Air Berlin’s bankruptcy causes 5 percent drop in German domestic air traffic

Published 14.07.2018 15:58
Updated 14.07.2018 16:00

The bankruptcy of German airline Air Berlin last October caused a notable drop in domestic air traffic in Germany in the first months of 2018, the country's Airports Association (ADV) said Saturday.

For the first five months of 2018, the ADV reported a 5 percent decrease in passengers for domestic connections compared with the same period last year.

"German airports are still feeling the consequences of the comprehensive consolidation measures at the airlines, in particular the cessation of one Air Berlin," said ADV Chief Executive Ralph Beisel.

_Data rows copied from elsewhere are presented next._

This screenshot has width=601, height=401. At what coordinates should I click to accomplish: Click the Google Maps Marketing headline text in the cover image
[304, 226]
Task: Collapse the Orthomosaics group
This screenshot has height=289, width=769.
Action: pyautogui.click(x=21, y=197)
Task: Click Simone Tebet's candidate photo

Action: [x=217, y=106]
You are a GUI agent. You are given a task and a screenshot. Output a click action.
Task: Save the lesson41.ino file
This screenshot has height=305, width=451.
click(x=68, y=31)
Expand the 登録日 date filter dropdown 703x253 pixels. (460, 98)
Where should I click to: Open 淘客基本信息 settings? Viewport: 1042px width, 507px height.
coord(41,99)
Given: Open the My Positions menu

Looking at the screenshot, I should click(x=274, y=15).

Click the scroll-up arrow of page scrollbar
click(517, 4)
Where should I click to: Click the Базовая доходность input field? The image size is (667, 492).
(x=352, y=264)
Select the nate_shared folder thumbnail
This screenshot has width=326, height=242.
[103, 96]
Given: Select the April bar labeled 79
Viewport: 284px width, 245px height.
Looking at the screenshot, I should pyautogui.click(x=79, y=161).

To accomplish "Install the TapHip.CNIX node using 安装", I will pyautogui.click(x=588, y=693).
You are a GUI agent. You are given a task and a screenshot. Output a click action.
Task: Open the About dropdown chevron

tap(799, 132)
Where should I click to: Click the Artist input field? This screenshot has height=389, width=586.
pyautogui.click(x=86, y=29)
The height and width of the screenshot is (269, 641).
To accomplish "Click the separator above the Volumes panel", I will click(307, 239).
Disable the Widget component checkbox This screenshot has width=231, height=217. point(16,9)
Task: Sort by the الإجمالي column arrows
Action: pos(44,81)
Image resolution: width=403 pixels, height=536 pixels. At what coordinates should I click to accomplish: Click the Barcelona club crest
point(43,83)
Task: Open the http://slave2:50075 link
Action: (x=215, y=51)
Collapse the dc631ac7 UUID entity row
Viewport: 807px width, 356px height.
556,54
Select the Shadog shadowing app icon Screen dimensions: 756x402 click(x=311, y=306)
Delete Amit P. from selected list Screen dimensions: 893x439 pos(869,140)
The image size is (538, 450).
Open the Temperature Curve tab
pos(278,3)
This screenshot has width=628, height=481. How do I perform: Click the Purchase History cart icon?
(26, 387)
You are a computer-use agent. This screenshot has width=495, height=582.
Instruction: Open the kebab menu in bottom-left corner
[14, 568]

However, the strong growth of inter-European traffic still ensured an overall increase in passengers at German airports.

According to the ADV, 22.44 million passengers used German airports in June, a 2.4-percent increase compared with the same month last year. This overall growth was modest because of the decline in domestic traffic, the association said.

Following Air Berlin's bankruptcy in October 2017, Lufthansa subsidiary Eurowings and British low-cost airline Easyjet have gradually begun to offer replacement domestic services in Germany.

The drop in traffic has been particularly notable at smaller airports such as in Erfurt (49.8 percent less traffic in June than during the same month in 2017), Karlsruhe (73.1 percent less) and Nuremberg (29.3 percent).

However, airports in Berlin and Dusseldorf have also yet to fully recover from Air Berlin's cessation.

Preliminary calculations show that overall passenger numbers increased by 2.3 per cent in the first five months of the year compared with the same period in 2017, to just under 110 million passengers.